-- start Records shown --

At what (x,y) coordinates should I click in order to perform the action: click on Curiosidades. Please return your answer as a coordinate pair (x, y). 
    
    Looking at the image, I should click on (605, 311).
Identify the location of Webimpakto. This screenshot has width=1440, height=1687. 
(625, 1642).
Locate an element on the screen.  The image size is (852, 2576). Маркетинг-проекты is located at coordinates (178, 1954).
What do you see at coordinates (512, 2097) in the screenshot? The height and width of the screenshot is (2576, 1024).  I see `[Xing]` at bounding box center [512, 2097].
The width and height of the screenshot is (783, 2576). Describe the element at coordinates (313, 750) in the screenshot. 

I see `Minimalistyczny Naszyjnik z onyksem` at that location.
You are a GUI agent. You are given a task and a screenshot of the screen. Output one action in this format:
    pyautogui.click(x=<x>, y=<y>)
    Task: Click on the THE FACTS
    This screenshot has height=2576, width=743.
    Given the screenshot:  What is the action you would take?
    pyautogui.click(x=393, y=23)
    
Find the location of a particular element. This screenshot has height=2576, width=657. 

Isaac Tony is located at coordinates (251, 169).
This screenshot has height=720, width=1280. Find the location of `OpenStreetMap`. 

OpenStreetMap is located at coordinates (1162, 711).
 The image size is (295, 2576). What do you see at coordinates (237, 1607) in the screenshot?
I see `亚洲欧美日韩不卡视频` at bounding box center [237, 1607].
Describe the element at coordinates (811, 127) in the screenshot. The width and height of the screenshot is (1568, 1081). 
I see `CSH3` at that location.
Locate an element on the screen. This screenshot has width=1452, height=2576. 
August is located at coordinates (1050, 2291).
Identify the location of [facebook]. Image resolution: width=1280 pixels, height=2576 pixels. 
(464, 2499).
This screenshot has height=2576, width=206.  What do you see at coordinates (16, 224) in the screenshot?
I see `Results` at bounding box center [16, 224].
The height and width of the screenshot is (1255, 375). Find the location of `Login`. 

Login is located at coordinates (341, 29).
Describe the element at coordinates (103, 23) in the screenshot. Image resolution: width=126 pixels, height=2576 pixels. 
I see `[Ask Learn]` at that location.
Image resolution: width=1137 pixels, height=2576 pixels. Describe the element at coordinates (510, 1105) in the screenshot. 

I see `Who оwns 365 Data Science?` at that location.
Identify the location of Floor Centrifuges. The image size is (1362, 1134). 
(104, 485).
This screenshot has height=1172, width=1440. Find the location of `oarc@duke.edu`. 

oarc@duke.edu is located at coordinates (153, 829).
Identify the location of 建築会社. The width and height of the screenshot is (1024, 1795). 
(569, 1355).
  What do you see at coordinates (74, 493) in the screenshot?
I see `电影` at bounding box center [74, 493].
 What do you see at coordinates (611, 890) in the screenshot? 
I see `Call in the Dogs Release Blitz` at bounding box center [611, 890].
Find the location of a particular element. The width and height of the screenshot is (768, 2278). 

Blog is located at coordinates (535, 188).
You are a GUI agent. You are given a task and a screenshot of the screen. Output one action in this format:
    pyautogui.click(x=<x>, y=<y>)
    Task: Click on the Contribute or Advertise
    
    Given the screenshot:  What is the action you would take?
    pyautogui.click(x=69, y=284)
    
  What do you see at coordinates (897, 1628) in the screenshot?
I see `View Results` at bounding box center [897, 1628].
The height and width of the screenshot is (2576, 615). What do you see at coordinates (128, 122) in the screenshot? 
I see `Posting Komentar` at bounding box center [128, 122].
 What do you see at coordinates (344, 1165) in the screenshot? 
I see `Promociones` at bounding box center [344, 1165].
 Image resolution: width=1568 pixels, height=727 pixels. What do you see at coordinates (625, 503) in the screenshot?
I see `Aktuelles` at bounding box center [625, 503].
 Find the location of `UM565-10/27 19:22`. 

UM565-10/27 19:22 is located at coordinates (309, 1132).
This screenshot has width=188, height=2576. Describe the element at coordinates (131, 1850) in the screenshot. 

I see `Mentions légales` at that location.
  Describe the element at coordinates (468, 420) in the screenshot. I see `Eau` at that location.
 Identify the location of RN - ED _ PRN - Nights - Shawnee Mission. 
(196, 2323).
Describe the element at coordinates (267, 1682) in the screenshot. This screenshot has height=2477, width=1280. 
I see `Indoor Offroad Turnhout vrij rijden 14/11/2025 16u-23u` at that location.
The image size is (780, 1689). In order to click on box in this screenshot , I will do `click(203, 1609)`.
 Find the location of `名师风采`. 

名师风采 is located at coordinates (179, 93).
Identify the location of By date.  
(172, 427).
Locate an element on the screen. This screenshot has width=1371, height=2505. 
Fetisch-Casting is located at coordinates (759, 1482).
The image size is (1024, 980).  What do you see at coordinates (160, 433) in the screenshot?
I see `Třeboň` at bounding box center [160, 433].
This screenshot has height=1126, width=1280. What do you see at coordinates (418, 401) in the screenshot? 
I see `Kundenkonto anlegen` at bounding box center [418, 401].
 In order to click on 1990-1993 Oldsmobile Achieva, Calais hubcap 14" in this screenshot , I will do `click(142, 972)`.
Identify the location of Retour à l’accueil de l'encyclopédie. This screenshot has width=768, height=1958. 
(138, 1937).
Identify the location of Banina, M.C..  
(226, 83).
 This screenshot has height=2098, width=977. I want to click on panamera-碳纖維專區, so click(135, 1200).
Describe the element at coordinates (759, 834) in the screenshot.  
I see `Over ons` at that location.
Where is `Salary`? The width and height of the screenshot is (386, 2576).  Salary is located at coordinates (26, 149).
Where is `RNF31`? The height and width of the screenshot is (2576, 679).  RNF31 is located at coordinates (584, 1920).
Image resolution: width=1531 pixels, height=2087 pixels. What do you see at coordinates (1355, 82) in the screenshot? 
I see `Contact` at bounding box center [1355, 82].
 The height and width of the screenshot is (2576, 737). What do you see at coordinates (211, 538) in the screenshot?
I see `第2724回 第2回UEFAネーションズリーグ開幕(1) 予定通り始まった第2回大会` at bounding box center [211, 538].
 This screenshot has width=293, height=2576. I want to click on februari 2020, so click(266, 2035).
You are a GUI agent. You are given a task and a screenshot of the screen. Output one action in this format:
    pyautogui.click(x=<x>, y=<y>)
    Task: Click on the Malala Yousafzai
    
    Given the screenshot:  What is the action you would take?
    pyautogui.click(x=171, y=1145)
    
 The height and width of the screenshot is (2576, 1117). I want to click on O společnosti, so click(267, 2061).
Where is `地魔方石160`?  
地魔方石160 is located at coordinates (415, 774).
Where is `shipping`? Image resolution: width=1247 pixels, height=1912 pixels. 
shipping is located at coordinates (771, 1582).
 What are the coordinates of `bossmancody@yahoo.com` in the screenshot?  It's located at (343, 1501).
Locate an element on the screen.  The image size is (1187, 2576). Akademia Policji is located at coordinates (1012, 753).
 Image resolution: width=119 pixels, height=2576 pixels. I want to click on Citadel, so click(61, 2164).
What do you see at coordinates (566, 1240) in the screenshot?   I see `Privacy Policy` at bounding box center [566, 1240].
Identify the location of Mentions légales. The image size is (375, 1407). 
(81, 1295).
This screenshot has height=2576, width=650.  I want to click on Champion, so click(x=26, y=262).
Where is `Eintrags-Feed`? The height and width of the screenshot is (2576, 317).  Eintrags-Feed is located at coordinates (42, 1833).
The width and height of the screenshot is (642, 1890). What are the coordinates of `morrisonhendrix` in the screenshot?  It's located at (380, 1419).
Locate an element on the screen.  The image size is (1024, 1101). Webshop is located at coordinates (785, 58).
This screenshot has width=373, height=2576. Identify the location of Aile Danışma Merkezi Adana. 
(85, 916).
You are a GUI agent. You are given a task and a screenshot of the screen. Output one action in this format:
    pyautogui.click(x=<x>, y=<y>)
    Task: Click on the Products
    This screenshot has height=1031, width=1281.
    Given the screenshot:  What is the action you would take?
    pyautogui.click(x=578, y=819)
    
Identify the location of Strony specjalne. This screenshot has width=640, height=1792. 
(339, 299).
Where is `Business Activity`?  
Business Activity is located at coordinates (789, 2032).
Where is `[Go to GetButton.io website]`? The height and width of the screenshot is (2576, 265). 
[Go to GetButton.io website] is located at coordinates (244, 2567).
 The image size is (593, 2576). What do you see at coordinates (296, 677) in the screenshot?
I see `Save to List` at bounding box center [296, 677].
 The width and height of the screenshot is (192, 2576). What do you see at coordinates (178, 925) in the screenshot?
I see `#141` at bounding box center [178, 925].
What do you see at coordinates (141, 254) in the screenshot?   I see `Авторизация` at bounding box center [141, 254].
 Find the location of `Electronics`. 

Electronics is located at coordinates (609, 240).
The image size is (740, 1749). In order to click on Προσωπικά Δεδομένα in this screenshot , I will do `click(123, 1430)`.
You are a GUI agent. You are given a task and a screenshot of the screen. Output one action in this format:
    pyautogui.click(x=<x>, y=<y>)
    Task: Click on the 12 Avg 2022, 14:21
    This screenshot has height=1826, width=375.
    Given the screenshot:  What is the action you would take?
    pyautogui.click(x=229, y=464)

-- end Records shown --

Switch "Identify" to "Determine" in the lines from the first one through the line containing "(625, 1642).", and write out only those lines with everything else unchanged.

At what (x,y) coordinates should I click in order to perform the action: click on Curiosidades. Please return your answer as a coordinate pair (x, y). 
    
    Looking at the image, I should click on (605, 311).
Determine the location of Webimpakto. This screenshot has width=1440, height=1687. 
(625, 1642).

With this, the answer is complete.